### What to work on
After locating the line that contains "640x480 pixels." in the following entries, reproduce it and each later line exactly, including the last.

### The records

------------

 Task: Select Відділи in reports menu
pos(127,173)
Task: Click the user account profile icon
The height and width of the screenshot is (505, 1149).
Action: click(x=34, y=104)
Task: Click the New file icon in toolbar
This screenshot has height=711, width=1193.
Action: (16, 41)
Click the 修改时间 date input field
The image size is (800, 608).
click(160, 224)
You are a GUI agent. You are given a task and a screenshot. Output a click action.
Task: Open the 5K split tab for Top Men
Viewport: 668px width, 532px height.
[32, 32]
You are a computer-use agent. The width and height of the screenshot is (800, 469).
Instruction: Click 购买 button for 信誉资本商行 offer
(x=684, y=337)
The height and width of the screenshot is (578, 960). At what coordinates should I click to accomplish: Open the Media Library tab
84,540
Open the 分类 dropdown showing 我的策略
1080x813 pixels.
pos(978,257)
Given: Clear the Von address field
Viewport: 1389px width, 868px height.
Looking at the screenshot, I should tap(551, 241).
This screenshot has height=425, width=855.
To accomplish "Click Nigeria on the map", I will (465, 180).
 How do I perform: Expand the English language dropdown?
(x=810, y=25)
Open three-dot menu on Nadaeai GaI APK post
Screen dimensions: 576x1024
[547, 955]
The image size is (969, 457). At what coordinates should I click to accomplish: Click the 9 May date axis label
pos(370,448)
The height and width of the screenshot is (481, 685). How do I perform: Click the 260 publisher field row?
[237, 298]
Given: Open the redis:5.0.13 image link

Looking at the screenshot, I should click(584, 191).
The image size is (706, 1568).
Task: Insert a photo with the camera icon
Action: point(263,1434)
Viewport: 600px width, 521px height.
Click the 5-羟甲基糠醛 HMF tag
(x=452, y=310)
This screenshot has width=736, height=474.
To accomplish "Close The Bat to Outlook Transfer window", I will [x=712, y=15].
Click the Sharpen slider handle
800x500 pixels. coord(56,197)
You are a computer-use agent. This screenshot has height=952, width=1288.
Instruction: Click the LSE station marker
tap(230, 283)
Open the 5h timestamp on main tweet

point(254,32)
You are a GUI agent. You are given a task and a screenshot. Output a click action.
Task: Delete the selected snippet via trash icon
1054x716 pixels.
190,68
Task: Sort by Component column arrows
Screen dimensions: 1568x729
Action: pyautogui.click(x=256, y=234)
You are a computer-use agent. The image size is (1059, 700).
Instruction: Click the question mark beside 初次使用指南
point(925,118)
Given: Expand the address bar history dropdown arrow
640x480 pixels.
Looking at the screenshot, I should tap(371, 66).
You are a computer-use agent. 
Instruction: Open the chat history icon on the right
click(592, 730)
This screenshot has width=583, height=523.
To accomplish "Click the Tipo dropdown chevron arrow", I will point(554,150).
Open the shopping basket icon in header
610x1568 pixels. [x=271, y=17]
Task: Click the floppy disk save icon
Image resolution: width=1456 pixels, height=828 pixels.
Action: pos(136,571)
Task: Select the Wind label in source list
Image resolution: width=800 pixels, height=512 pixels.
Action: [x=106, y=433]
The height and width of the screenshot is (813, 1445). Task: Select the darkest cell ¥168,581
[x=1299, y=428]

------------

### Output of the task
640x480 pixels.
Looking at the screenshot, I should tap(371, 66).
You are a computer-use agent. 
Instruction: Open the chat history icon on the right
click(592, 730)
This screenshot has width=583, height=523.
To accomplish "Click the Tipo dropdown chevron arrow", I will point(554,150).
Open the shopping basket icon in header
610x1568 pixels. [x=271, y=17]
Task: Click the floppy disk save icon
Image resolution: width=1456 pixels, height=828 pixels.
Action: pos(136,571)
Task: Select the Wind label in source list
Image resolution: width=800 pixels, height=512 pixels.
Action: [x=106, y=433]
The height and width of the screenshot is (813, 1445). Task: Select the darkest cell ¥168,581
[x=1299, y=428]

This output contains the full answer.